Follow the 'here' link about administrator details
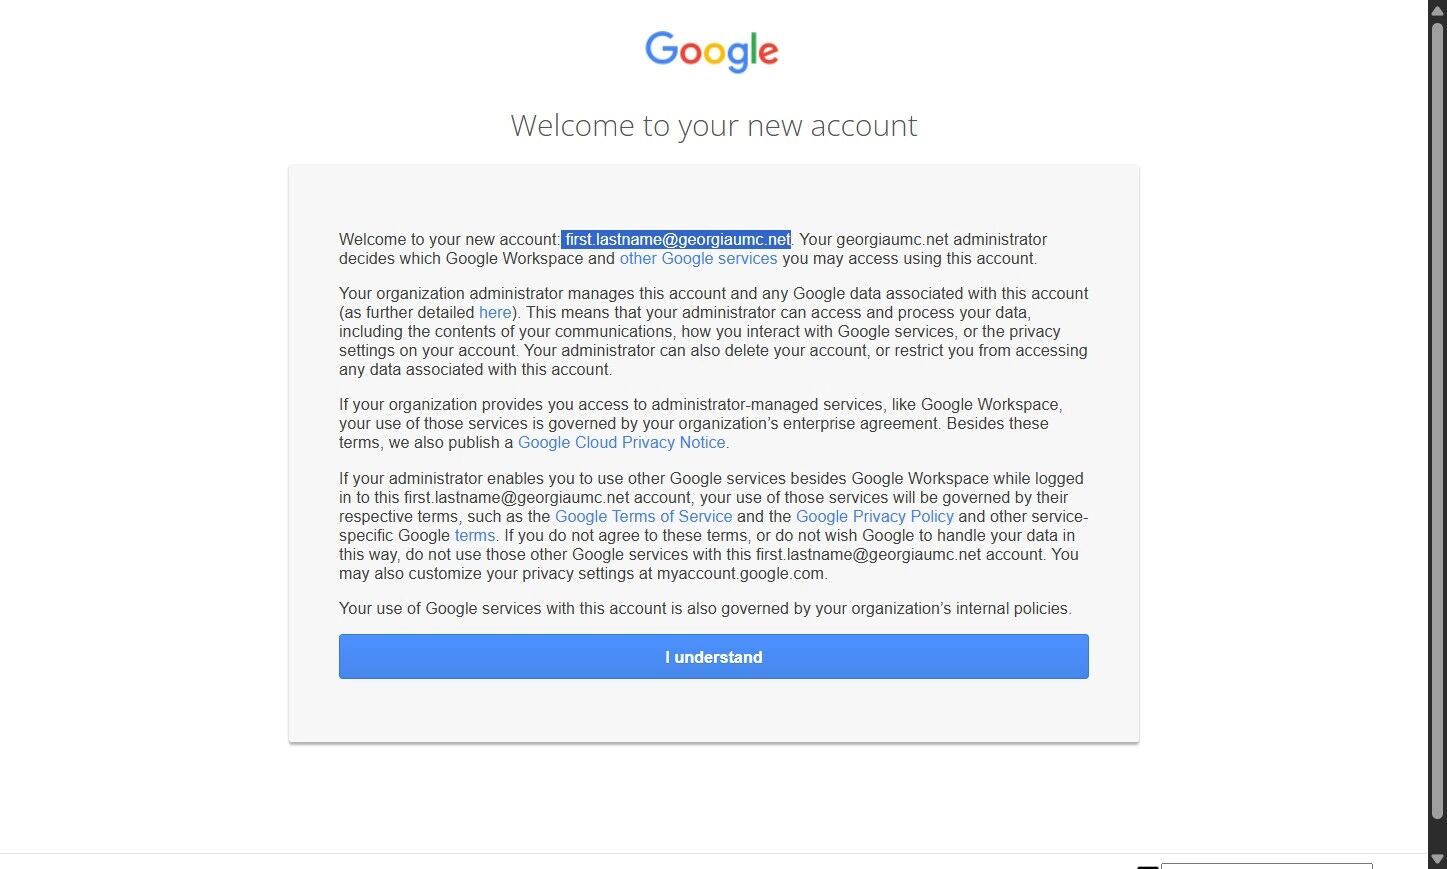(495, 313)
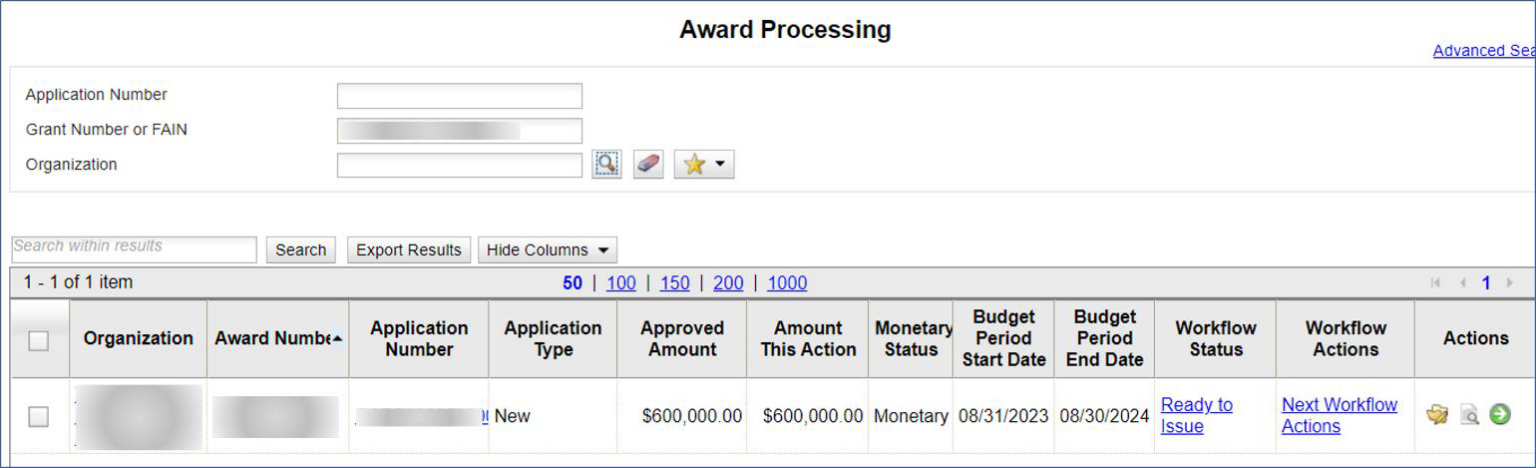Click the next page arrow
The width and height of the screenshot is (1536, 468).
click(1510, 283)
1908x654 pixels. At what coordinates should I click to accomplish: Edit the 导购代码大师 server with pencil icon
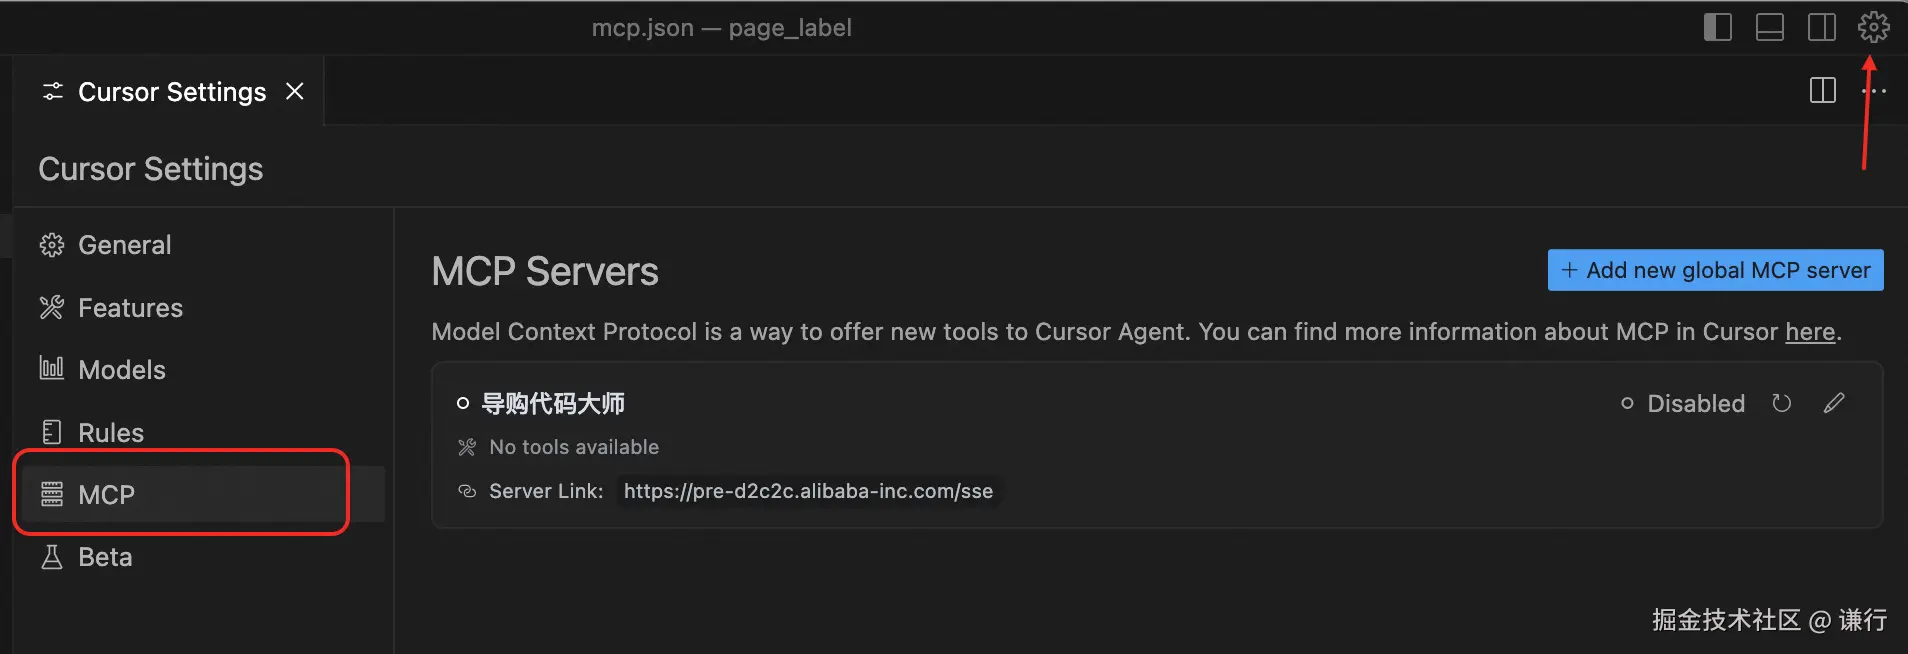coord(1833,403)

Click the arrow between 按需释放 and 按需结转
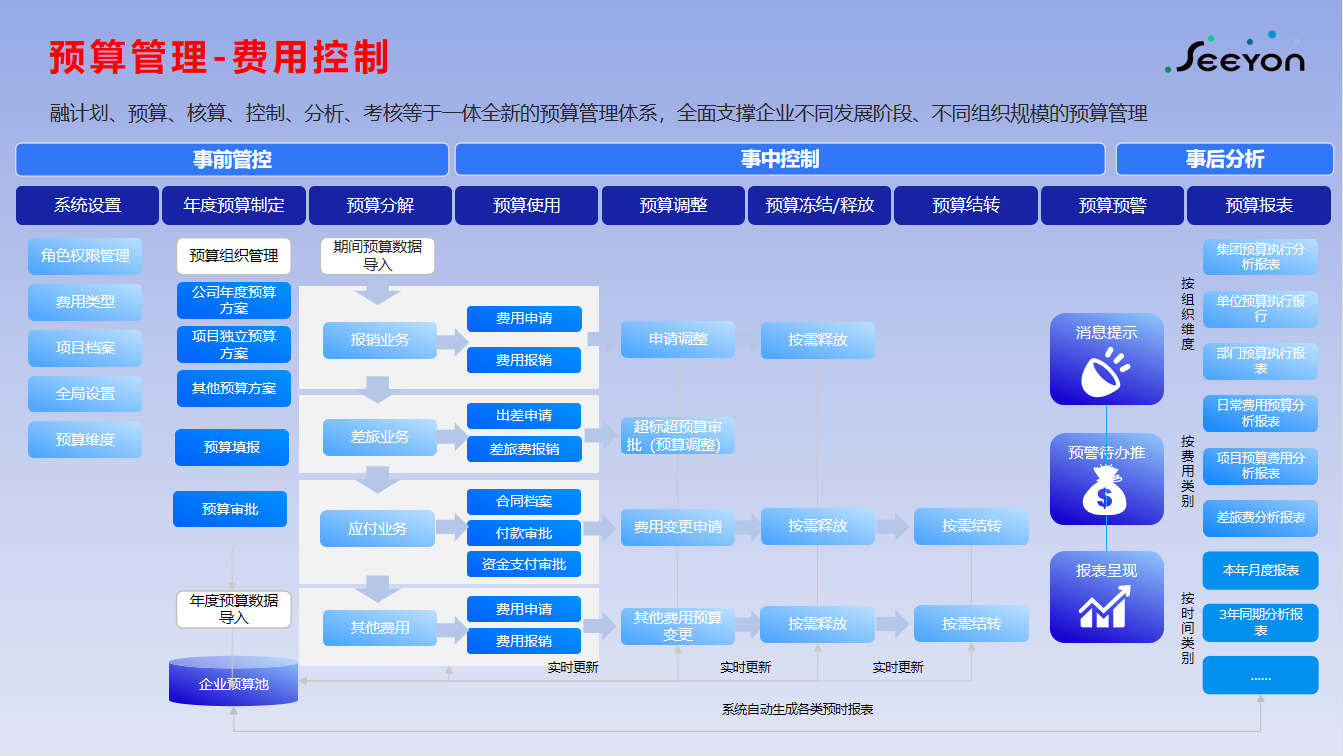tap(894, 526)
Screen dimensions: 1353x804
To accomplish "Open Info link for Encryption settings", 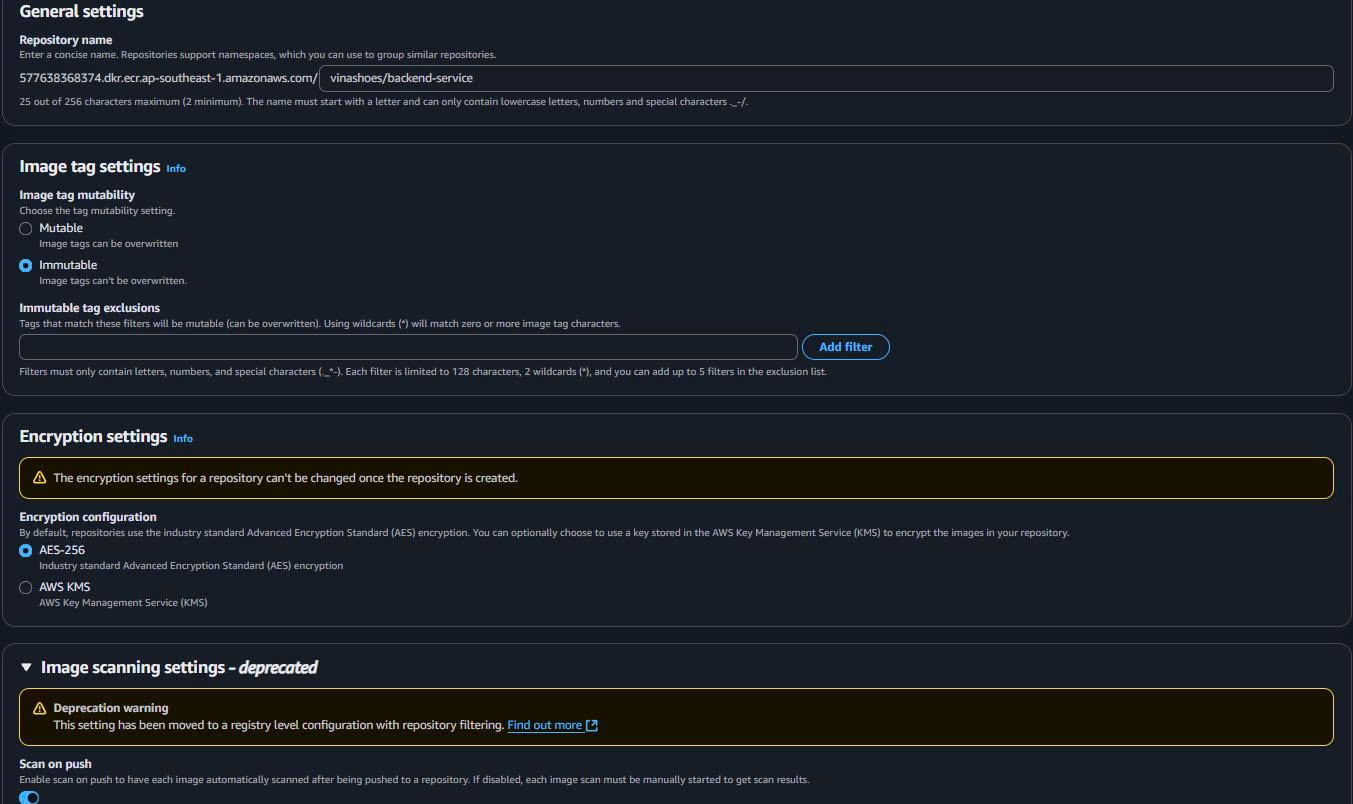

————————

Copy the lines of the records, beginning where the line containing "Click the arrow between 按需释放 and 按需结转" appears and continuing through the final line, exactly and with no pictures.

Click the arrow between 按需释放 and 按需结转
tap(894, 526)
Screen dimensions: 1353x804
To accomplish "Open Info link for Encryption settings", 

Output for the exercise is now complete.